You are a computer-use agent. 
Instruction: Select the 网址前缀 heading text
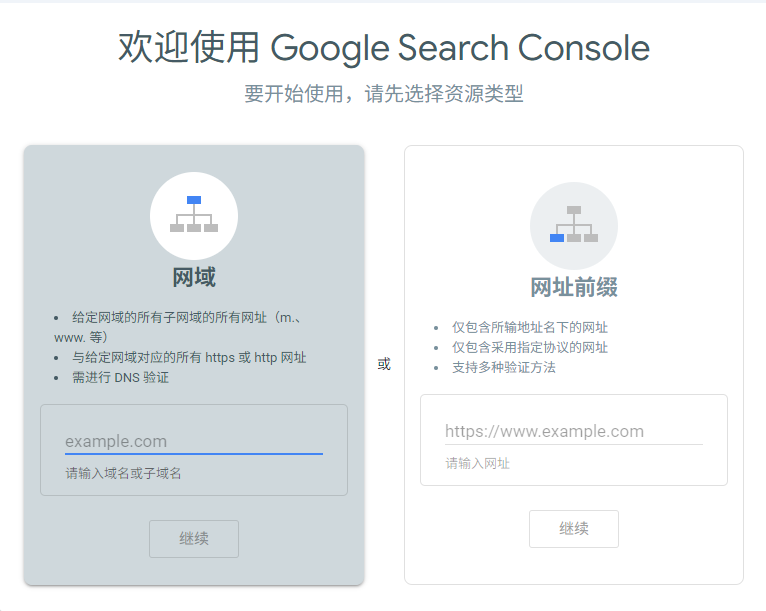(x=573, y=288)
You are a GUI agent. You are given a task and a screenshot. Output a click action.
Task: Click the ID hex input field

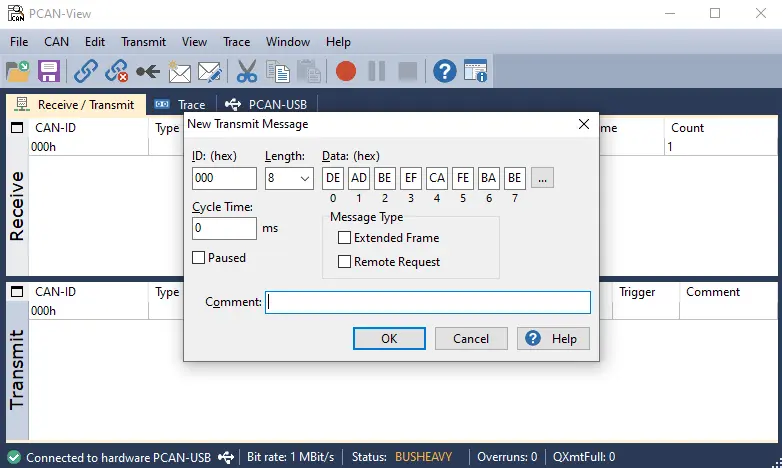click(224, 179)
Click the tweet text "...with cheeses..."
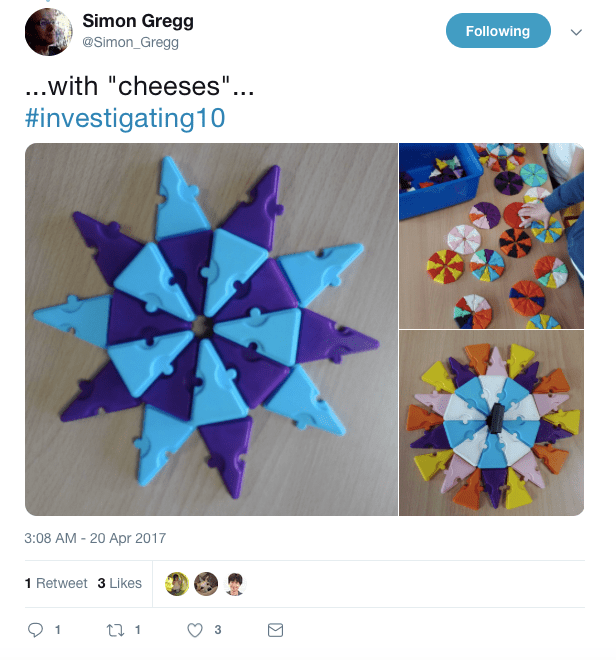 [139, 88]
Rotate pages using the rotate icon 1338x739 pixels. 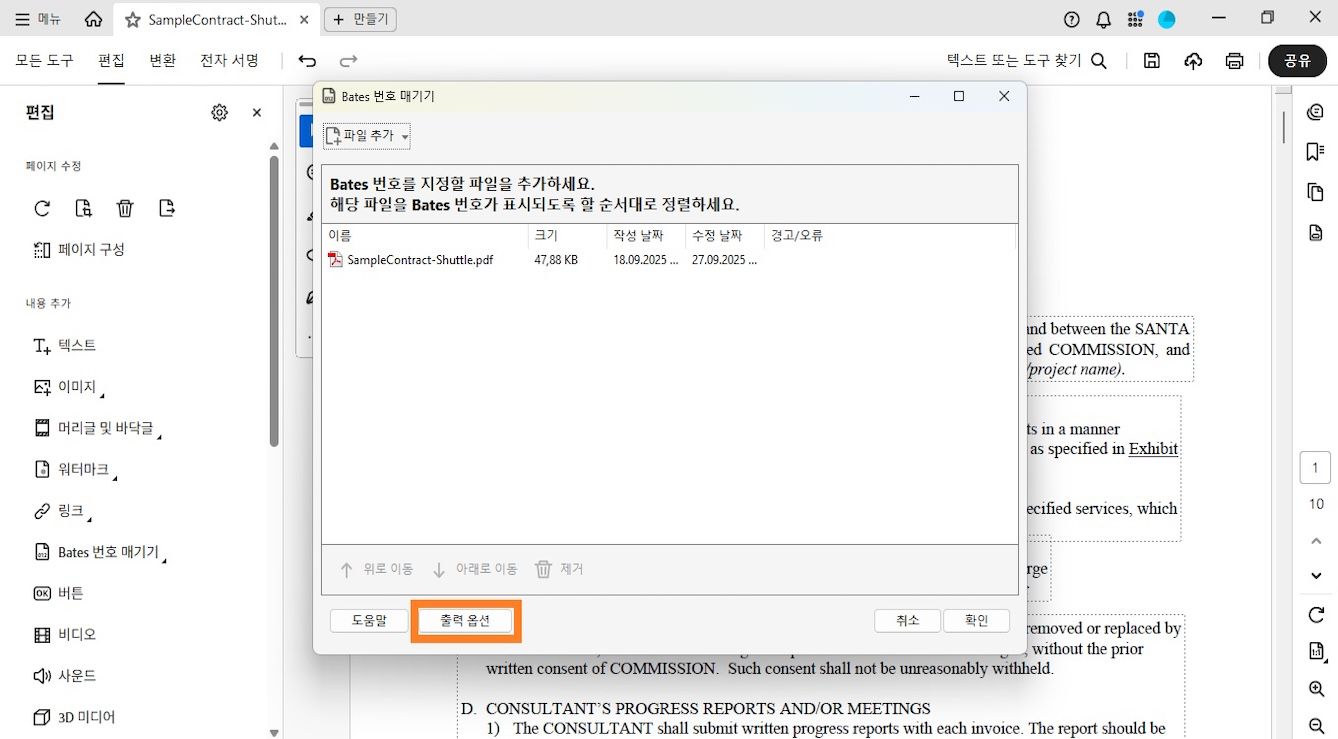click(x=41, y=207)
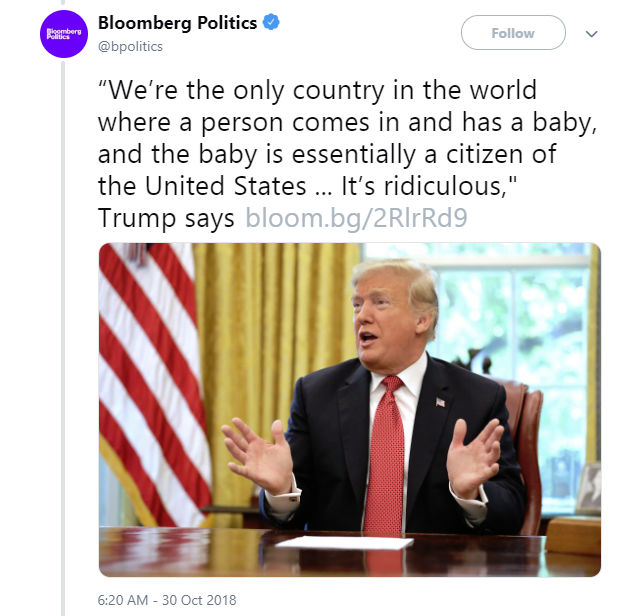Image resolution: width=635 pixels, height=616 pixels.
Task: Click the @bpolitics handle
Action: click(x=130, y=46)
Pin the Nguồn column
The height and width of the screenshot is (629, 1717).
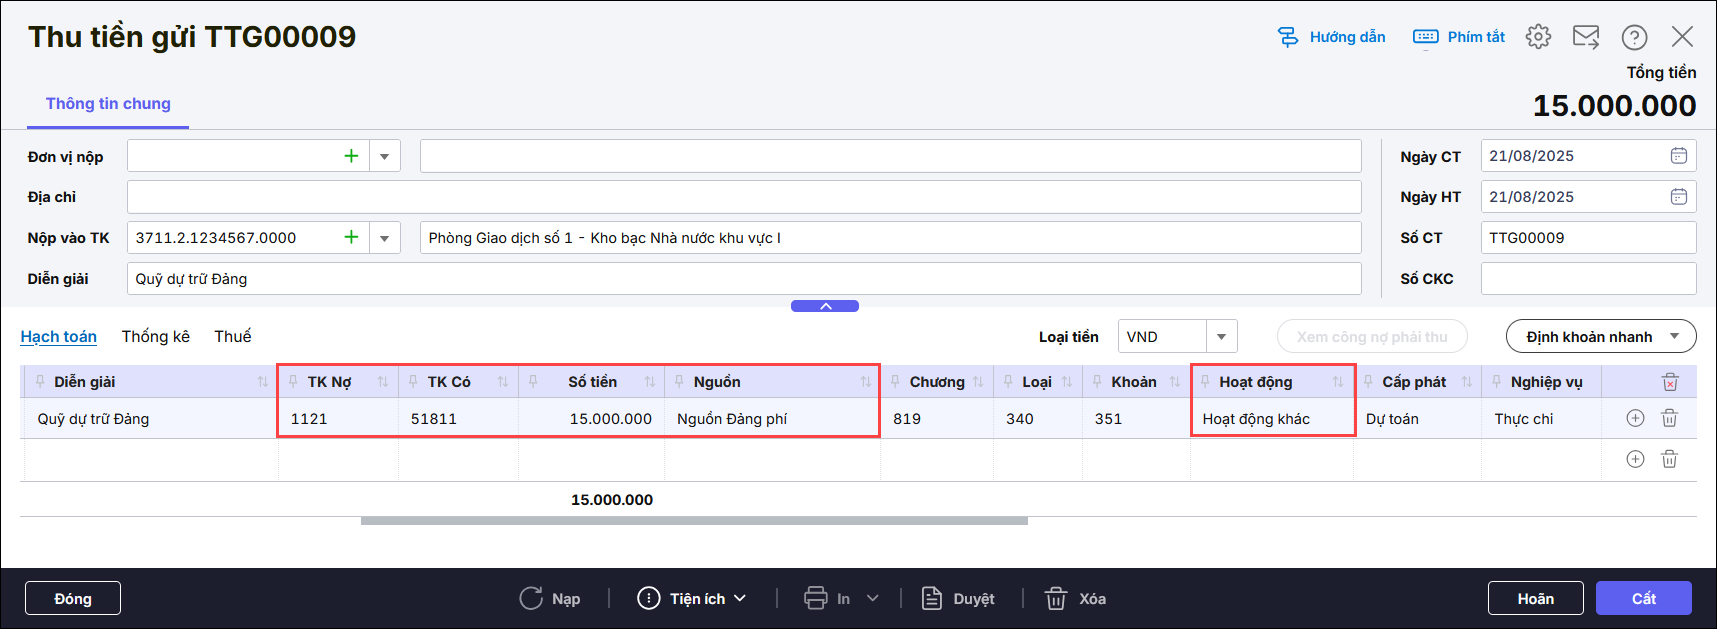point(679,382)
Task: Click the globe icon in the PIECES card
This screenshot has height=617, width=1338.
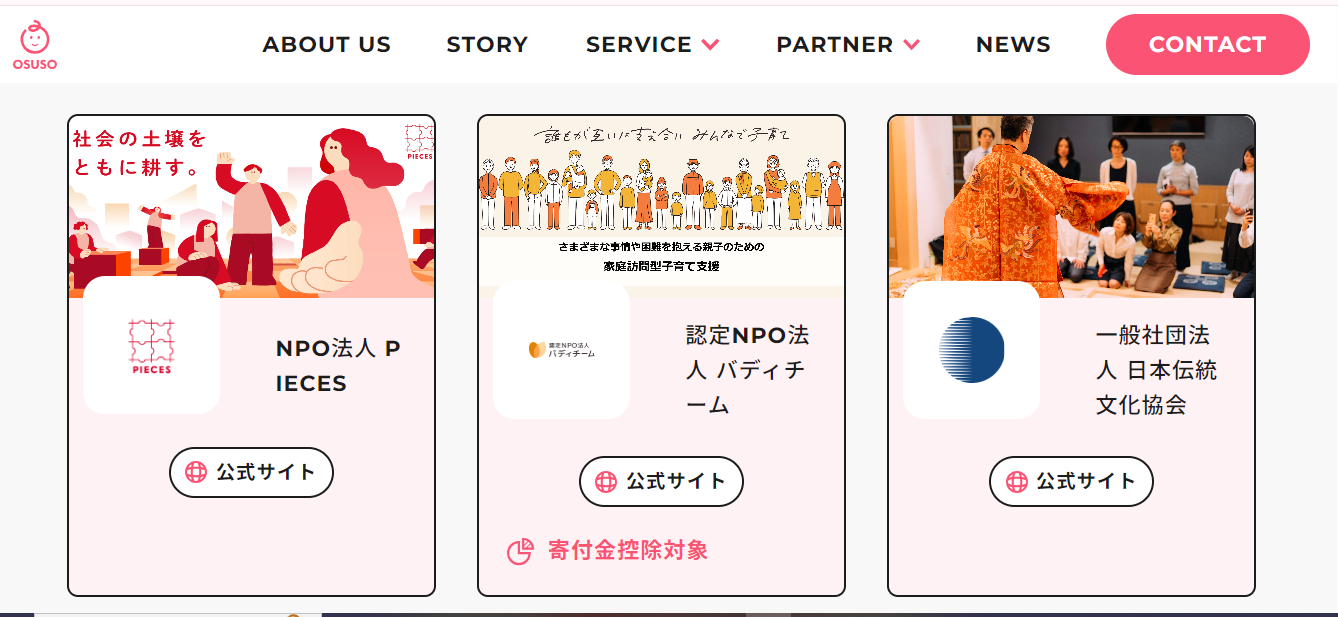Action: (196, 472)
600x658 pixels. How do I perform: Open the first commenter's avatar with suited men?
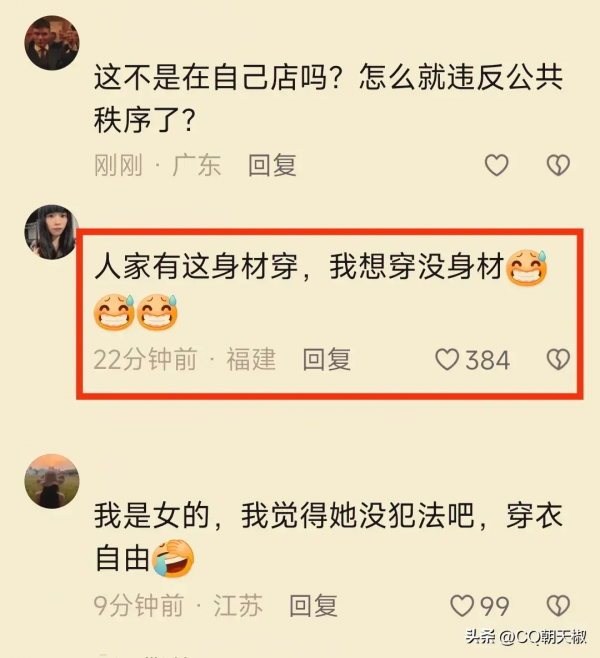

----

• **PROBLEM REQUIREMENTS**
Rewrite the rows from the line that contains "Pin the Nguồn column" through the end of the rows, inclusive, swapping "globe icon" for "earth icon" and keeping everything else the same. Leave the pictures out.

• **ANSWER BELOW**
Pin the Nguồn column
The height and width of the screenshot is (629, 1717).
point(679,382)
Task: Click the earth icon in the PIECES card
This screenshot has height=617, width=1338.
Action: (196, 472)
600x658 pixels. How do I perform: Open the first commenter's avatar with suited men?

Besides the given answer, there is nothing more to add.